**What you will do**. Output the line containing "The height and width of the screenshot is (153, 124).", then every remaining line of the entries below, exactly as written and with no other text.

======== Study material

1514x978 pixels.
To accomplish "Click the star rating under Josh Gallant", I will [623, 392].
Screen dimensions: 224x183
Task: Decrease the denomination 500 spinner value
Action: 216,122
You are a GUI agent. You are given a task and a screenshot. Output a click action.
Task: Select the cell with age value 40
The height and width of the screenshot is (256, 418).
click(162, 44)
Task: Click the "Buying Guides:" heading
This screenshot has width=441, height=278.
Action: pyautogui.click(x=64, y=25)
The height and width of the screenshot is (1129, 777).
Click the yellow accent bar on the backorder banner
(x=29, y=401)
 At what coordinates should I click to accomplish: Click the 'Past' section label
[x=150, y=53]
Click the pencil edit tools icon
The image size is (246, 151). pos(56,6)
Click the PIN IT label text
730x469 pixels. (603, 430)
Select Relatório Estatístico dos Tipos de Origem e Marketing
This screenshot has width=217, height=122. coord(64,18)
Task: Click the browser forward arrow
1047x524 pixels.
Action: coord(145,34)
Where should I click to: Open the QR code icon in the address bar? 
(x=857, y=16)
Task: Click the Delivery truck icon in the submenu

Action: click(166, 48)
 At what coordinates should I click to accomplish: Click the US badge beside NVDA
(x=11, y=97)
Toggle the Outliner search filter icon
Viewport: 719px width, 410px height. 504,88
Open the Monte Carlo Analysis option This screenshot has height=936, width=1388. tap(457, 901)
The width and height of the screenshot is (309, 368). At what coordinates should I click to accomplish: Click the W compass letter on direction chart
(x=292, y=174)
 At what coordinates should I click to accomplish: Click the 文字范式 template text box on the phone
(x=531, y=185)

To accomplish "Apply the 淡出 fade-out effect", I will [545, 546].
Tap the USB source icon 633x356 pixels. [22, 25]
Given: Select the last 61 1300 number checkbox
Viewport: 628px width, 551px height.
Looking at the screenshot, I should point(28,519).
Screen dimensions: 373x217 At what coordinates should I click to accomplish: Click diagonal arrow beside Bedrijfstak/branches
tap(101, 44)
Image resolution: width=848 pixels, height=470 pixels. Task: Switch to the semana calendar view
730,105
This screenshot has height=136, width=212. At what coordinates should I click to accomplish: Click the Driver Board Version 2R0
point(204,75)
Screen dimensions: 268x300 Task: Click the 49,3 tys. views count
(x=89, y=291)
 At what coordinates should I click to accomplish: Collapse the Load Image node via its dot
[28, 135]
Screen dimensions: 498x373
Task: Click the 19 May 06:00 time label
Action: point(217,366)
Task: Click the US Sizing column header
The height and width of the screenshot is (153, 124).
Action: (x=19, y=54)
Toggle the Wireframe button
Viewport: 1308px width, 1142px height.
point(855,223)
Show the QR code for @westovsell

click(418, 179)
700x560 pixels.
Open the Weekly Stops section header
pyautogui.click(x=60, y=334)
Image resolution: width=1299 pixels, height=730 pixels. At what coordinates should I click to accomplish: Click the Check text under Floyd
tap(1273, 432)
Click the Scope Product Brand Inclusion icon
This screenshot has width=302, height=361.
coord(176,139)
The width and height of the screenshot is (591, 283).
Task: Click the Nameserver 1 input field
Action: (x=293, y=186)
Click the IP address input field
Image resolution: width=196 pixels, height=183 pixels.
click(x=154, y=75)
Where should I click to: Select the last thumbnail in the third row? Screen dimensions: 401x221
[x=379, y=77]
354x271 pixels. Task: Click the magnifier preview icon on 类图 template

================

**Response area**.
The height and width of the screenshot is (153, 124).
Action: (x=19, y=54)
Toggle the Wireframe button
Viewport: 1308px width, 1142px height.
point(855,223)
Show the QR code for @westovsell

click(418, 179)
700x560 pixels.
Open the Weekly Stops section header
pyautogui.click(x=60, y=334)
Image resolution: width=1299 pixels, height=730 pixels. At what coordinates should I click to accomplish: Click the Check text under Floyd
tap(1273, 432)
Click the Scope Product Brand Inclusion icon
This screenshot has width=302, height=361.
coord(176,139)
The width and height of the screenshot is (591, 283).
Task: Click the Nameserver 1 input field
Action: (x=293, y=186)
Click the IP address input field
Image resolution: width=196 pixels, height=183 pixels.
click(x=154, y=75)
Where should I click to: Select the last thumbnail in the third row? Screen dimensions: 401x221
[x=379, y=77]
354x271 pixels. Task: Click the magnifier preview icon on 类图 template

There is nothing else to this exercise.